Do ISP's monitor or sell or pass on your data? Yes.
Do VPN's? Depends on the VPN. Find one that doesn't and can back that up with 3rd party audits and legal encounters.
So can a good VPN protect your privacy? No, not by themselves. A VPN is part of an overall toolkit to be as private as you personally would like to be. It can help protect your privacy, that's all.
The problem I have with this is that audits or court cases do not prove that the server is only using that same exact code at the instant you are using it... changes to software are constantly made all the time, and they could all invalidate previous audits or presumptions of privacy or security.
That's true, there's always going to have to be some trust, but a provider that takes the time and expense to invest in a privacy audit or defend their clients by not logging and establishing that in court certainly indicates they're worth having that trust in.
My ISP, who I pay $100/mo for internet, tells me straight up that it monetizes my browsing data. I pay $5 a month to a VPN that 'promises' it doesn't do that. Safer bet is the VPN. Even if they (VPN) sell my data, I prefer to spite the ISP anyway.
I see. Sure. There's a risk of course.
But VPN companies are not legally obligated to collect and save your Internet usage data like your ISP is.
So select a provider that doesn't, like Mullvad.
many ISPs over here offer a ~5-10% discount on monthly bills if you agree to have your traffic analysed for marketing purposes. the last time I signed a contract I had to explicitly opt out of that. the ISP providing internet to all of my landlord's flats offers a similar deal when signing a contract, and 1. I'm willing to bet that my landlord has opted in, and 2. I have no way of opting out of that for my flat. I think I'll stick with a VPN for the foreseeable future.

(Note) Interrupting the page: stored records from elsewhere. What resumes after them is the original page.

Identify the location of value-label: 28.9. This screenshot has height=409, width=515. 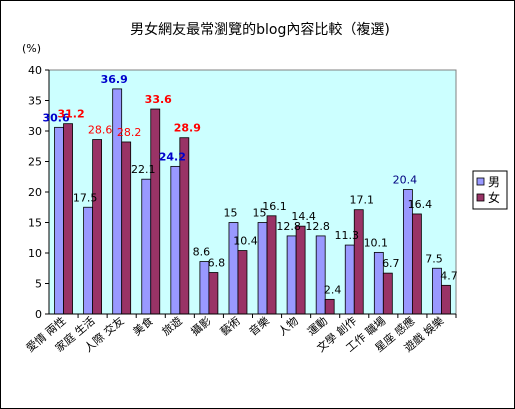
(188, 128).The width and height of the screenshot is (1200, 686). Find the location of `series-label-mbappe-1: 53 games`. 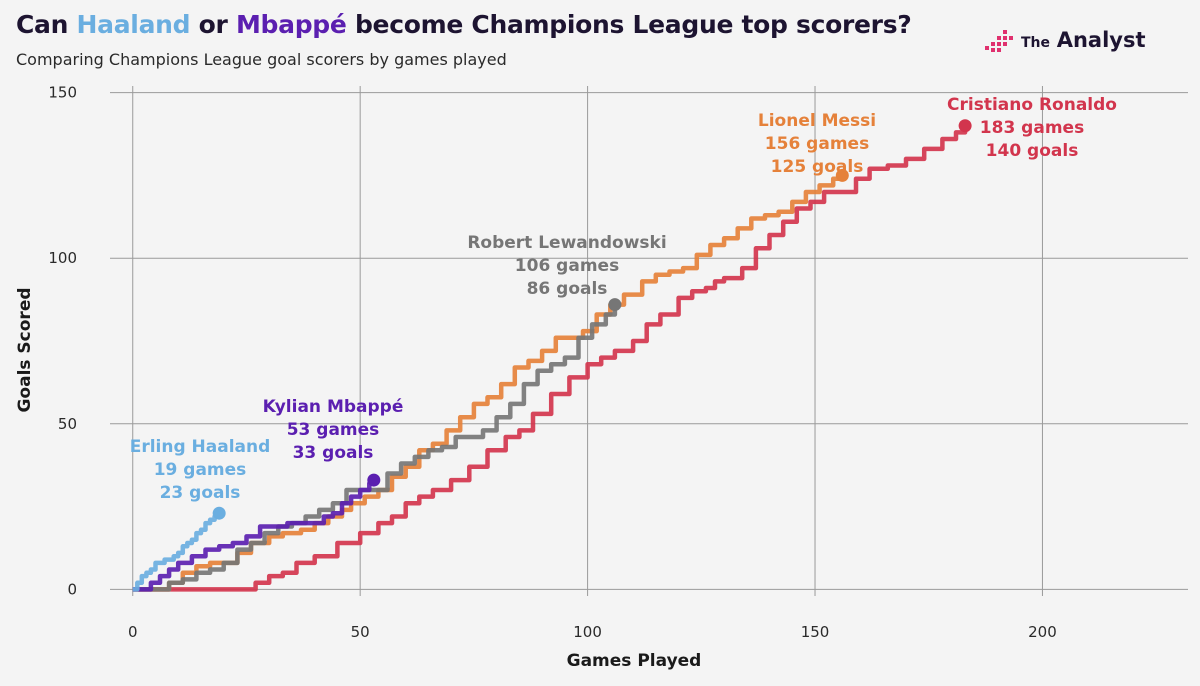

series-label-mbappe-1: 53 games is located at coordinates (334, 430).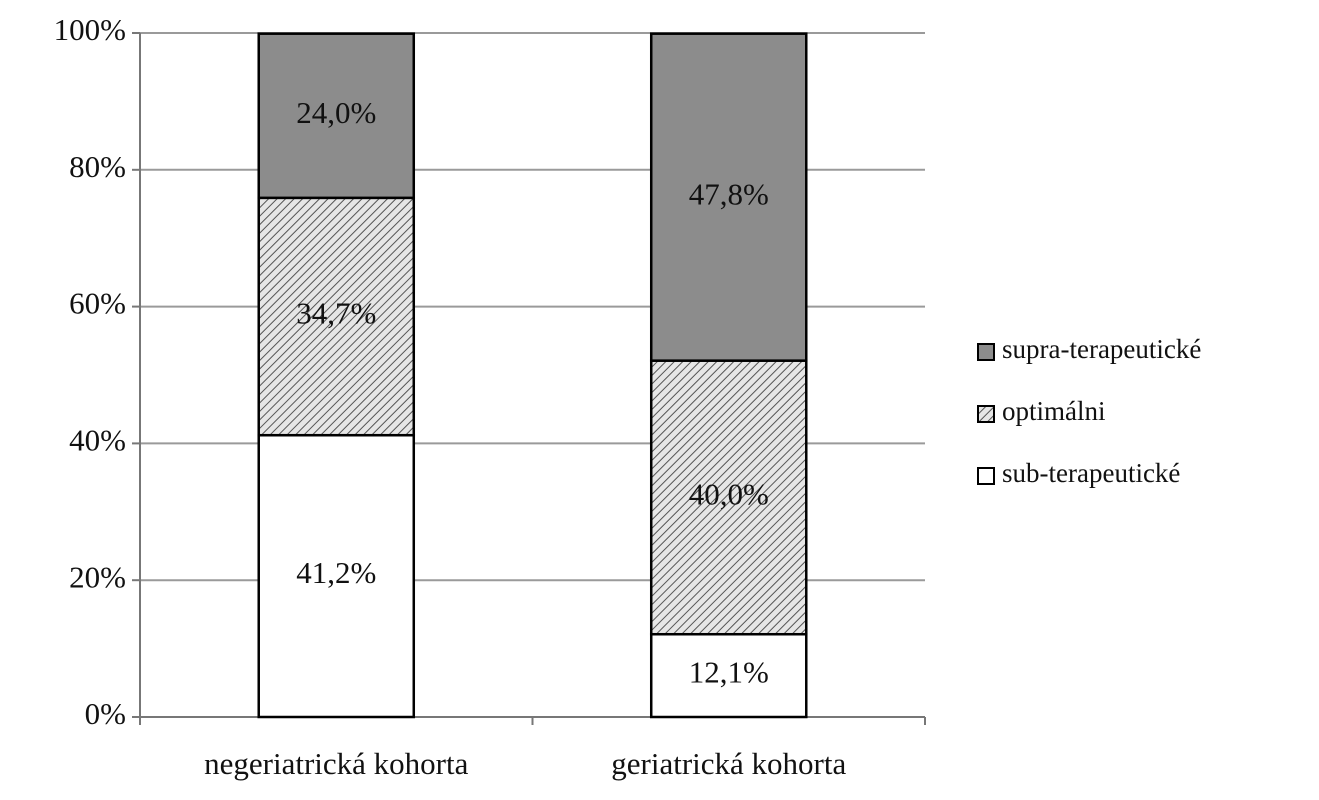 The image size is (1319, 800). Describe the element at coordinates (336, 572) in the screenshot. I see `value-label: 41,2%` at that location.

Firstly, using a VPN ultimately consists in trusting the company providing the VPN service that it won't be fucking around with your privacy. Considering that all your traffic goes through it, that's a lot of trust to place in one company. And I generally don't trust any tech company to resist the lure of selling your data for profit for very long in 2024 - even those that profess to be privacy-friendly.
Secondly, modern corporate surveillance doesn't rely on IP addresses anymore. So if you think a VPN protects your privacy, it really doesn't. All it does is tell Google et al. which VPN provider you're a customer of - i.e. you're giving them even more data that they don't need to have.
That's why I don't even bother with a VPN. I only use one to evade geo-blocking every once in a while.
using a VPN ultimately consists in trusting the company providing the VPN service that it won't be fucking around with your privacy. Considering that all your traffic goes through it, that's a lot of trust to place in one company.
Is that any different than the trust we place in our ISPs?
I agree with you. I fully expect my ISP/VPN provider to sell my traffic data, but I don't see the value in paying a VPN do to it.
Is that any different than the trust we place in our ISPs?
It's not. Your ISP is probably selling your data, and your VPN may or may not do that too. Just assume everybody sells your data.
The difference is, when you leave home and you connect to a wifi, you start using another ISP. If you then lose the wifi and connect using 4G, you're using yet another ISP. If you use a VPN, you funnel all your traffic to a single provider all the time. In other words, instead of distributing the risk over several potentially bad actors, you concentrate it on a single one.
Like I said, that's a lot more trust that I'm willing to place in a single company that only essentially pinky-swears won't put me under surveillance.